Thanks for f-cking writing, M! NEXT!

“Mr. Bowa, a fantasy baseball question: I’m in a 5 X 5 league, and I have a deep starting pitching staff (Santana / Harden / Morris / D-Train / Wells / Miller), but my SS situation’s been screwed over by Nomah’s crotch. Someone offered me Miguel Tejada for Johan Santana. Should I try countering w/ D-Train, or just accept the trade as is?” [B. Ankielbiter; Newington, CT]

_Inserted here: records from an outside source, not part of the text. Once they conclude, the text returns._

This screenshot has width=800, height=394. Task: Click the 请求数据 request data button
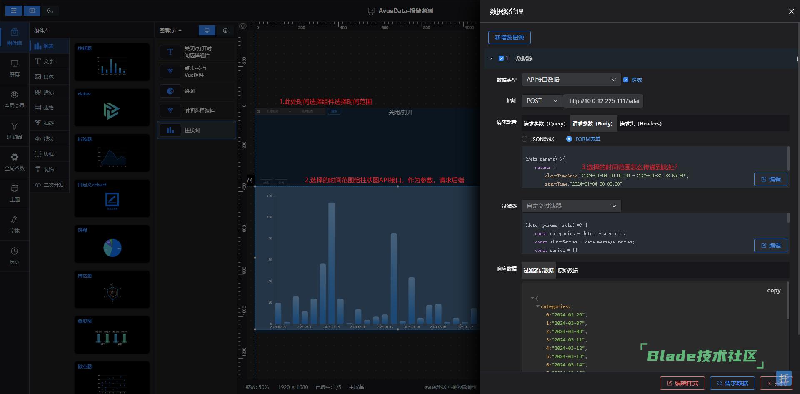[732, 383]

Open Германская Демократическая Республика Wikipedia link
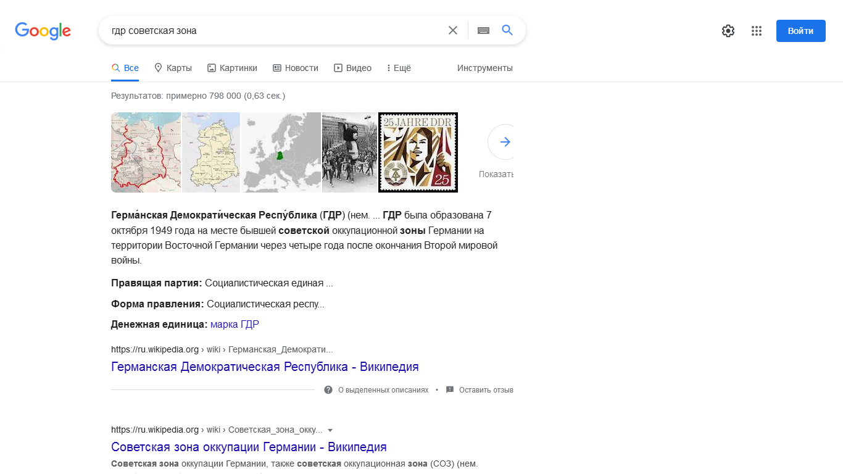tap(265, 367)
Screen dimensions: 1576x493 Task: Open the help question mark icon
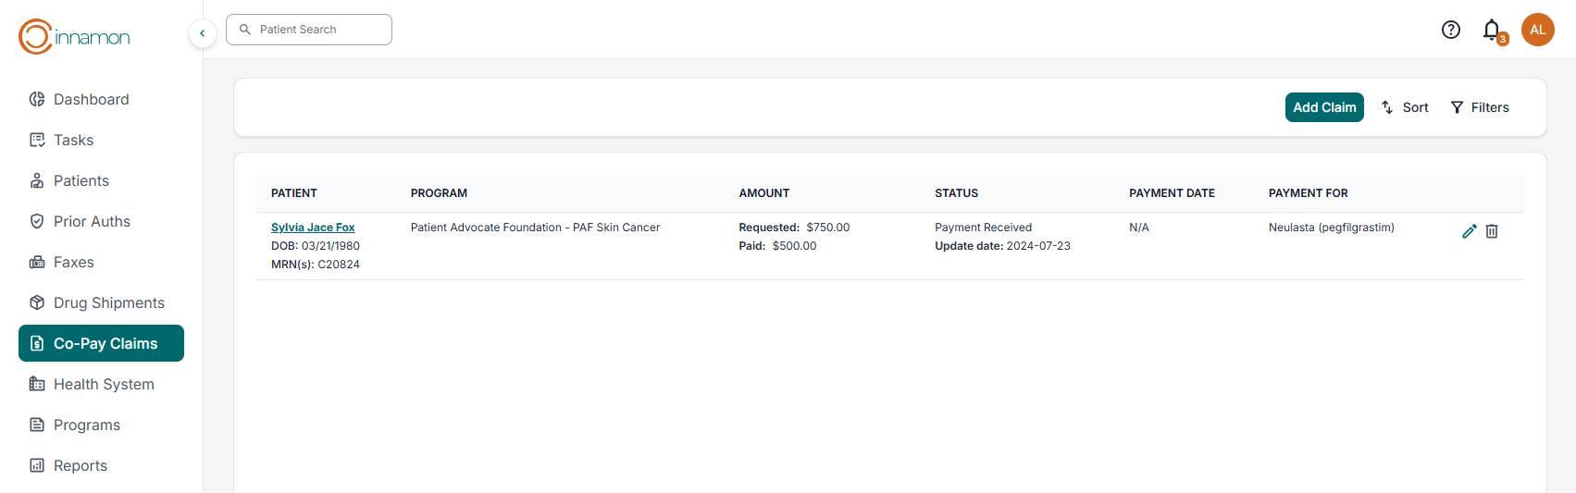(1451, 30)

Oh for the love of f-ck do you really think I give a sh-t about your stupid-ass fantasy team? Look, you want some advice? Take your hands off your f-cking dick, take a shower, put on some CLEAN underwear, and go get laid. Or, if you’re too chicken-sh-t to actually talk to a person w/ tits besides yourself, send your dumbsh-t question to one of those other E$PN nerds, like Cockcraft, or Fondlecock, or Otis Spunkmiter or what the f-ck ever those zit-covered pizzas call themselves. Sh-t.

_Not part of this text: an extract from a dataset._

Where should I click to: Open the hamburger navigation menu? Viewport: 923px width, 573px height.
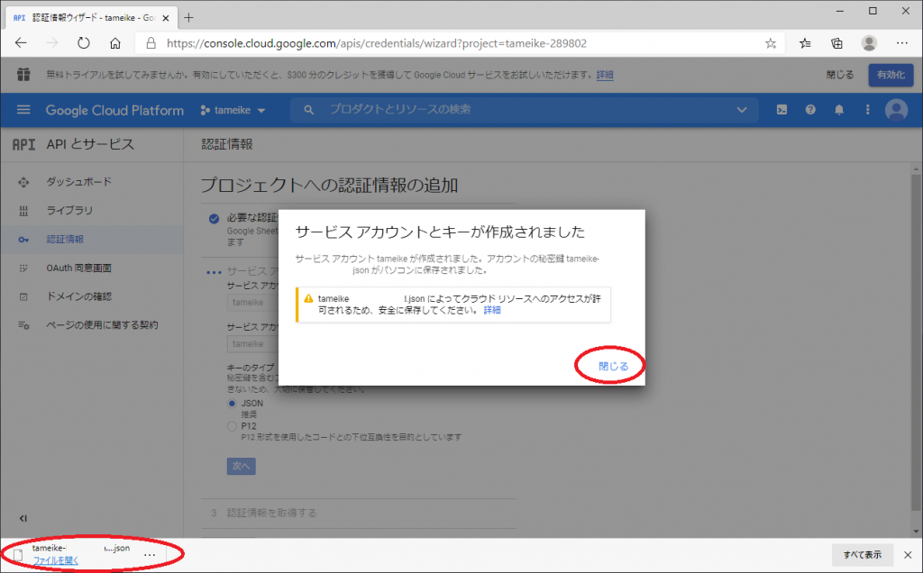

One more, and then I gotta go do something important w/ my life.

“Hey, LARRRRRRY – how does it feel to be a knock-kneed little b-tch that doesn’t know what the hell he’s talking about, LARRRRRRRRY? BTW, your wife says hi.” [T. Houston; Kissamyass, ND]

HOUSTON! You gimpy little slut. You still taking strike 3 like a prison b-tch, you little turd burglar? I’ve got hairs on my balls that’re bigger than you. Yeah, talk about my wife, you punk – keep on talking when I trace your f-cking IP address back to your little tarpaper shack out in the middle of West Tumblef-ck and give you the business end of a Louisville Slugger. Not that you know what it’s like to swing a bat, you dick jockey. Yeah, why don’t you say hi to your cute wittle pissant buddy, Scottie Rolen? Both of you can eat the corn off of my cob. I bet you’re the one that made up this sh-t about me, didn’t you? Like I f-cking write poetry – I’M A MAN, YOU B-TCH. You got something to say to me, say it to my face, or to my fist, you no-talent pine-riding sh-tstain. JUST TRY ME HOUSTON.

F-ck it. That’s it. Thanks for reading, -ssholes.